Non, ce n'est pas le roman le plus érudit d'Umberto Eco. Mais c'est sans doute l'un de ses plus cruels, éclairants et pertinents.

1992: de grands procès contre la corruption se déroulent en Italie. Deux ans avant l'élection de Berlusconi! À Milan, quelques journalistes sont engagés pour créer Domani, un nouveau quotidien qui marche vraiment - c'est-à-dire qui vend.

On leur demande donc d'écrire des «numéros zéro», des numéros fantômes pour tester les sujets et leur traitement «journalistique». Sauf que tous les sujets possibles, hormis les plus abêtissants, mènent nécessairement à des conflits d'intérêts avec le bailleur de fonds de Domani.

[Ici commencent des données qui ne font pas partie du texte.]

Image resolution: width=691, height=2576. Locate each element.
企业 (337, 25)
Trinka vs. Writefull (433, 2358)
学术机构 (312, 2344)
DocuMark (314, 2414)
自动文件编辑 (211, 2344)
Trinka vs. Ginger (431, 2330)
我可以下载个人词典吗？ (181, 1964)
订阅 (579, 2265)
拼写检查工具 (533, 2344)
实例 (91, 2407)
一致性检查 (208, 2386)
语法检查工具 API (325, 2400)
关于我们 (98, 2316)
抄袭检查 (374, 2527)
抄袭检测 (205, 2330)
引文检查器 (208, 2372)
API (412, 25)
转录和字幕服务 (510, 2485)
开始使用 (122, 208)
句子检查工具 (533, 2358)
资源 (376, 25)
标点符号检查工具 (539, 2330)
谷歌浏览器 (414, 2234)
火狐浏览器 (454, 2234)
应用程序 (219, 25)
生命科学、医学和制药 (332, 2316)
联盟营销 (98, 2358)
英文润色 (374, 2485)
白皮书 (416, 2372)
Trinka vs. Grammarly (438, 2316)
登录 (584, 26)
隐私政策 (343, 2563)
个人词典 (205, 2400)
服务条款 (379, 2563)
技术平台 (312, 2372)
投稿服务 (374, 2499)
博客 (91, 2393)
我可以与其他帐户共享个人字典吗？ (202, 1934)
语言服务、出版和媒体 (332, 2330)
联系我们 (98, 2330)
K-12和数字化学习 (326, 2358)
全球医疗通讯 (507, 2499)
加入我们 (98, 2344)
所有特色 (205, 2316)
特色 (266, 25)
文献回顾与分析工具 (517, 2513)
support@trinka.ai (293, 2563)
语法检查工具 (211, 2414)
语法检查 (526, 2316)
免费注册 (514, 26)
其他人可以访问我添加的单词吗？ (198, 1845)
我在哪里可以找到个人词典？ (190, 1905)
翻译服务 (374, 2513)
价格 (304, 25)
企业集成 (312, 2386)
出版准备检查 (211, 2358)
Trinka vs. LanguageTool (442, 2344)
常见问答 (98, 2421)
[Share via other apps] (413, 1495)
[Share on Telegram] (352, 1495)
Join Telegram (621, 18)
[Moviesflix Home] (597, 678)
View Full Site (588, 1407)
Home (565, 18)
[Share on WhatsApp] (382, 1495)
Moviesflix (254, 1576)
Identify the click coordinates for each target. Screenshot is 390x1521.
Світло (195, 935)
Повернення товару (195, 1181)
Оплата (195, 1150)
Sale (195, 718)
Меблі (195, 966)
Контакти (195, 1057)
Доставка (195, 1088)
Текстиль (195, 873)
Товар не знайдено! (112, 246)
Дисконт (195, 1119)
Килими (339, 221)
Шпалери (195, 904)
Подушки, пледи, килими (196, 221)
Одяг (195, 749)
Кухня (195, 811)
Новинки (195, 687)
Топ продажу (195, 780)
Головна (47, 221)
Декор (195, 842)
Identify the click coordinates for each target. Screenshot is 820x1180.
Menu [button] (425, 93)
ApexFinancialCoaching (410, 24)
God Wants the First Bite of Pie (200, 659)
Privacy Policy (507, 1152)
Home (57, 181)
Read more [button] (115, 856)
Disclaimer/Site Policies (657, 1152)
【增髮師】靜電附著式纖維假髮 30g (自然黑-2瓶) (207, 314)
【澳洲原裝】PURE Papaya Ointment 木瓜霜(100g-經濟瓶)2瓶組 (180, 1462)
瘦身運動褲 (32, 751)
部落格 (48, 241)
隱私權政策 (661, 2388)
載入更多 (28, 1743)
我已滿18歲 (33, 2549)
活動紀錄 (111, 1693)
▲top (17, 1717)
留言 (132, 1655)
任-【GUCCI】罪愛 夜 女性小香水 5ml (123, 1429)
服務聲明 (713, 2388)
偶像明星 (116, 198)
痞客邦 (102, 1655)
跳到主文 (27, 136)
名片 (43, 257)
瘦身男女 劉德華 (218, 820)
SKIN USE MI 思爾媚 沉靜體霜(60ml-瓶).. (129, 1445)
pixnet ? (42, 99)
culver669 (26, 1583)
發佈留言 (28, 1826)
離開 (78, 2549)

Éthique? Connais pas. Information? Pourquoi faire? La dérive des médias décrite avec un humour dévastateur par Eco évoque tellement de choses qui surviennent aujourd'hui qu'on rit jaune.

Mêlant cette critique corrosive à un complot (compliqué à volonté), l'auteur du Nom de la rose, 83 ans, propose un roman à la fois tonitruant (comme sa couverture) et désenchanté.

Lecture non recommandée aux aspirants journalistes, en raison des risques élevés de désillusion. Ou, au contraire, lecture prescrite pour s'interroger sur le métier et notre ère.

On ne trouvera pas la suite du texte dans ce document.